My name is Nicholas and I’m a toxicologist working for the Dow Chemical Company in Switzerland. My typical day involves reviewing toxicology data, preparing safety summaries, coordinating toxicology testing programs and sending those findings and communicating those to my customers in the Dow Chemical company.
Part of my role also involves working with colleagues in other companies and in regulatory agencies. We’re either advocating for smarter chemical legislation globally or working on research projects that improve how we do toxicology and risk assessments. So on a daily basis, the work can be pretty challenging but also very varied which keeps it interesting.
I come from a medical family and I think that really gave me an early interest in science. My father was a doctor, my mother a nurse and my sister was studying medicine. As I went through school I continued to enjoy biology and chemistry and ultimately ended up going to university to study zoology. I was very interested in how we work and how everything we are is somehow packaged in our genetic material.
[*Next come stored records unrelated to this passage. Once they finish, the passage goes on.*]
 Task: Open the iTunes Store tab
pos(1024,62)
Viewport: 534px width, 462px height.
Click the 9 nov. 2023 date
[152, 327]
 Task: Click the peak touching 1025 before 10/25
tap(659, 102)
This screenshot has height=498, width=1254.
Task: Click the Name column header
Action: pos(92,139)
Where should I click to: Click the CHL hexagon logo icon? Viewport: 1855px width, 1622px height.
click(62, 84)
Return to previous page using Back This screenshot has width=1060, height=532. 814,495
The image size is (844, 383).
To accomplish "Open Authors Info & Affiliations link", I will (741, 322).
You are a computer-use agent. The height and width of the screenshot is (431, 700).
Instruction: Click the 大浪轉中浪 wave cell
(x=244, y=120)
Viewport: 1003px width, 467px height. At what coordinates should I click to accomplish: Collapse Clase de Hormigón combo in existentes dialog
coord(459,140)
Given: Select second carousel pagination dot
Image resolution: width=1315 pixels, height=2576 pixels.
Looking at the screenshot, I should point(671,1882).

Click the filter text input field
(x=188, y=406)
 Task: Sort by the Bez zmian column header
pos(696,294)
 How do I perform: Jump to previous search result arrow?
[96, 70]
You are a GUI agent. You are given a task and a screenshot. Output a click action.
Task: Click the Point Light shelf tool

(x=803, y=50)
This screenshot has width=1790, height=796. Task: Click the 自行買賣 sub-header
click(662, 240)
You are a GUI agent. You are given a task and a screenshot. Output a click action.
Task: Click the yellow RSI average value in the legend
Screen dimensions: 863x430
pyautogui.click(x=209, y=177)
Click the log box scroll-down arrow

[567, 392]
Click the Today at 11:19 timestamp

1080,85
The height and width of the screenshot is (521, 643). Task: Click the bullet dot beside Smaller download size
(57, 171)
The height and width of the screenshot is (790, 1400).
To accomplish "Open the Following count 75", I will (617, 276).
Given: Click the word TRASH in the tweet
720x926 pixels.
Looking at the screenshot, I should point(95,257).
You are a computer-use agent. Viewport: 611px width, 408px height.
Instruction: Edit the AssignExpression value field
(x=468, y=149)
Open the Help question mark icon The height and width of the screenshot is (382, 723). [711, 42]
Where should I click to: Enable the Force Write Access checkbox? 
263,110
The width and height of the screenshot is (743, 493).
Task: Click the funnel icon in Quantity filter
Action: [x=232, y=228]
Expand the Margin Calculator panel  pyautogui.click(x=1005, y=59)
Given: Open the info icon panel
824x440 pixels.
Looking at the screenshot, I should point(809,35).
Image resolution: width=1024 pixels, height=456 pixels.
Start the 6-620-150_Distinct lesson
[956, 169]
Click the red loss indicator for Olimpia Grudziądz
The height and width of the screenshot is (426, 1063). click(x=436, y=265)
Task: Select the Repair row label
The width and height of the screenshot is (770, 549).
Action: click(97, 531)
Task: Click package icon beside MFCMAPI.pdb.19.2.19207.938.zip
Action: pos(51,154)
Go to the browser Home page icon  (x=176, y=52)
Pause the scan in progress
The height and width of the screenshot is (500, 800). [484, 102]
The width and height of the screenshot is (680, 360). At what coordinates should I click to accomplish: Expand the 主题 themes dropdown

Through genetics I came across a series of lectures in toxicology and there it was that I discovered more and I decided that this was a field that I’d like to get into.
It’s kind of a pinnacle of applied science. You have chemistry, biology, physiology, pharmacology, mathematics, statistics, physics and computer science all feeding into the science. When l learned about the concept of LD-50 the lethal dose for 50% of test organisms I became very curious. The possibility that a group of people could get the same dose of poison and some survive and others don’t. Why wouldn’t we all suffer the same fate? We’re not all equal when it comes to toxins and poisons so toxicology and the product safety department that I’m part of is the critical piece of any company like mine to ensure that we bring all of these scientific disciplines together so we can demonstrate that these chemicals can be used safely.
The world of toxicology is advancing very rapidly and this has changed how we used to do this 20 to 30 years ago. So whilst the main concepts I learned at university haven’t really changed and form the basis of the field computational toxicology, where we use computer models to predict what might happen, and in vitro toxicology, where we are using cell cultures and cell systems, have become a far greater part of any and all hazard assessments. There is also a vast amount of toxicological data stored by companies and regulatory agencies with analysis of big data. Today and for the foreseeable future, there is plenty of opportunity for new toxicologists to bring different perspectives and be part of this exciting and rapidly changing field.
Many of societies’ problems need innovation involving chemistry to resolve them and this can really only be achieved when people have the necessary confidence that chemicals are not the problem, but a solution.